There were two new hotels in the portfolio for the full quarter compared with the prior year. The Holiday Inn Express Kamloops was acquired September 12, 2007 and the Holiday Inn Express Myrtle Beach was acquired November 2, 2007. Two restaurants which were in the prior year results are no longer in operation. One operation was closed and the other was converted to a tenancy. Both situations are net positive to Holloway's operating results.
Corporate Operations
Net trust expenses were $1.8 million for the three months ended September 30, 2008 and $1.4 million for the three months ended September 30, 2007. During the three months ended September 30, 2008, the REIT generated interest income of $0.7 million from loans receivable and the investment of cash balances, compared to $0.9 million during the third quarter of 2007. In 2007, the REIT had not deployed some of the cash from the equity and debentures issuances in June and July, 2007 thus resulting in higher interest income on invested cash balances.
General and administrative expenses have decreased approximately $70,000 for the three months ended September 30, 2008 compared to the three months ended September 30, 2007. The expenses for the third quarter of 2007 include a one-time fee of $150,000 for graduating to the TSX and higher legal expenses pertaining thereto.
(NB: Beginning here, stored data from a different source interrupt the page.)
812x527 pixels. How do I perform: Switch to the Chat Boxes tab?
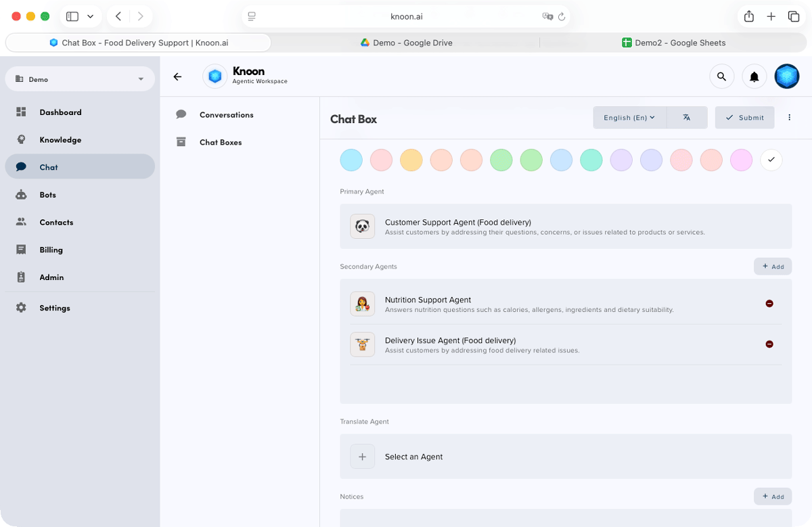220,142
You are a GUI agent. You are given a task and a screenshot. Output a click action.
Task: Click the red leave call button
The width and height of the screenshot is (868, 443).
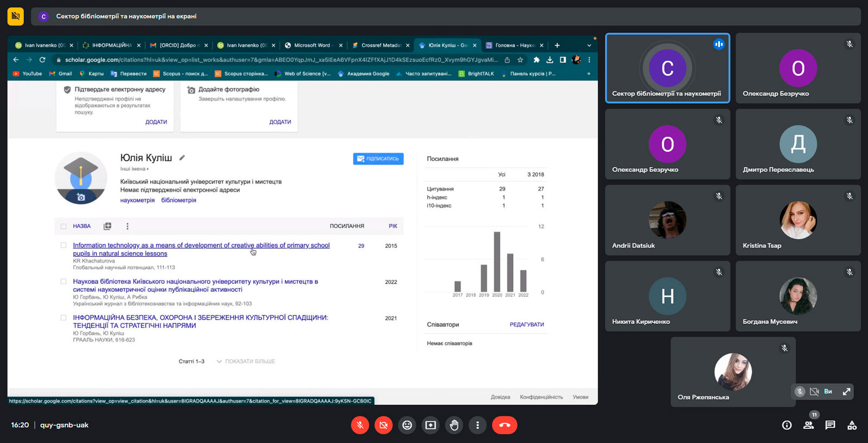click(x=505, y=425)
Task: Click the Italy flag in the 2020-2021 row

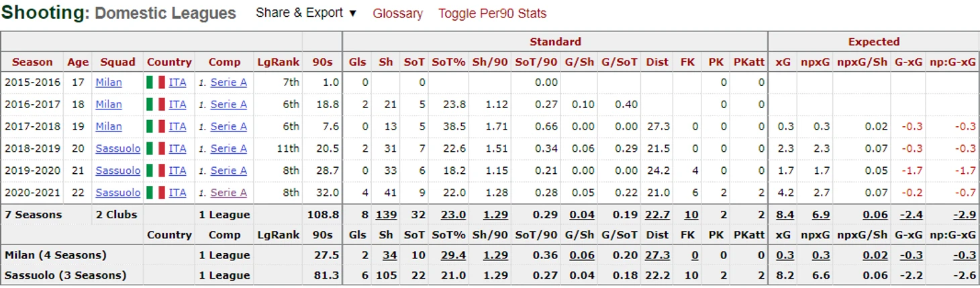Action: tap(155, 193)
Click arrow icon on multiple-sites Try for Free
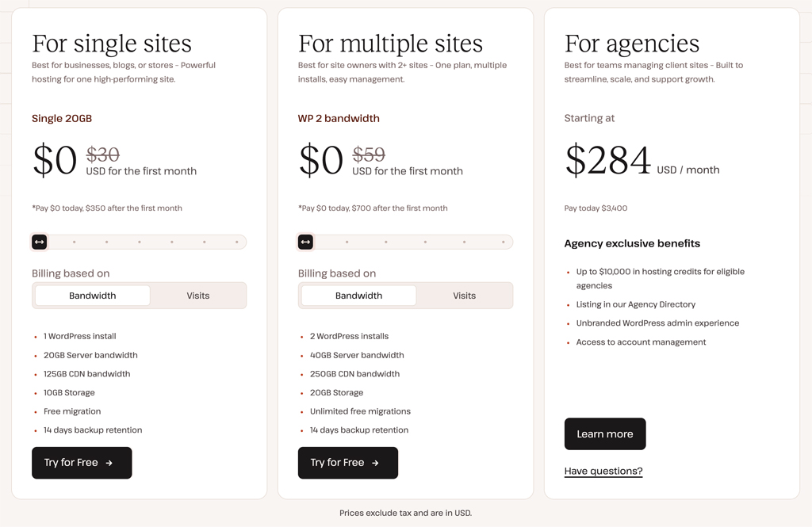The height and width of the screenshot is (527, 812). [x=376, y=463]
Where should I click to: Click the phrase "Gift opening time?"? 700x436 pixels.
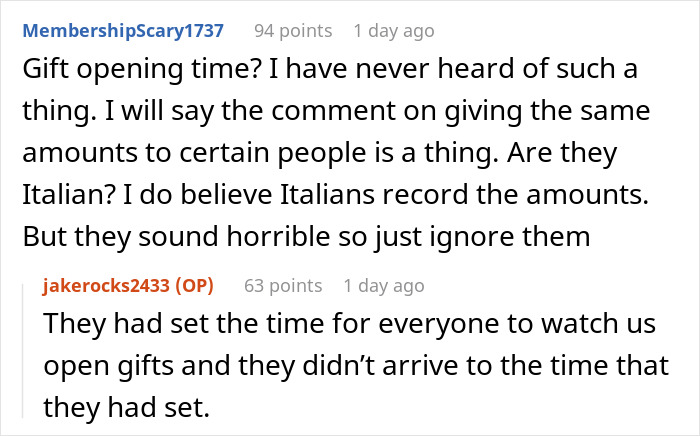click(x=111, y=71)
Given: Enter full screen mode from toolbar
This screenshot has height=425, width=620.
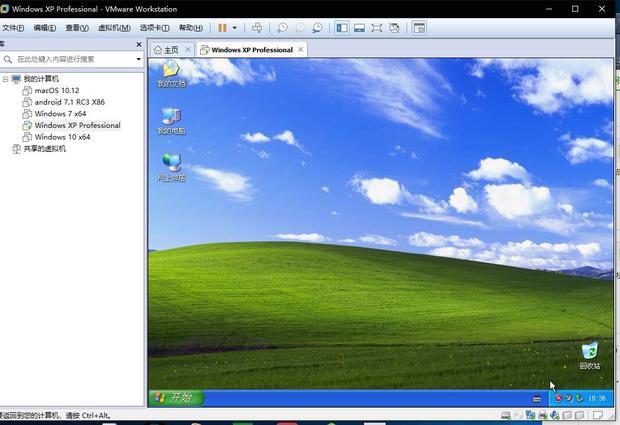Looking at the screenshot, I should (377, 28).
Salaries and wages are higher in this quarter compared to 2007 as our President and Chief Operating Officer Michael Jackson was hired on September 15, 2007.
The REIT incurred $32,000 in due diligence expenses related to abandoned property acquisitions during the three months ended September 30, 2008, whereas in 2007 the recovery of $126,000 expenses related to the Holiday Inn Express in Myrtle Beach that had been written off in a previous quarter.
The total debenture interest expense and the non-cash accretion of the discount on the debentures and deferred financing fees is consistent for the third quarters in 2007 and 2008 as the debentures outstanding of $72.1 million has not changed.
Distributable Income
The REIT generated $5.0 million in distributable income ($0.13 basic and diluted per unit) for the three months ended September 30, 2008 compared to $5.2 million ($0.13 basic and diluted per unit) for the same period in 2007. Distributions of $0.045 per unit per month were declared and totalled $5.3 million for the three months ended September 30, 2008. Distributable income will fluctuate due to the seasonality in the hospitality industry and the timing of acquisitions.
The REIT's third quarter distributions slightly exceeded the distributable income. Excess, undeployed cash was used to fund the distribution shortfall.
Holloway Lodging Real Estate Investment Trust
Holloway is a real estate investment trust listed on the Toronto Stock Exchange. Our goal is to be one of the top-performing lodging REITs and to grow sustainable distributions to our unitholders. We will continuously seek to improve our operating results by focusing on dominating the market segments in which we operate and maximizing product quality through a prudent capital reinvestment program.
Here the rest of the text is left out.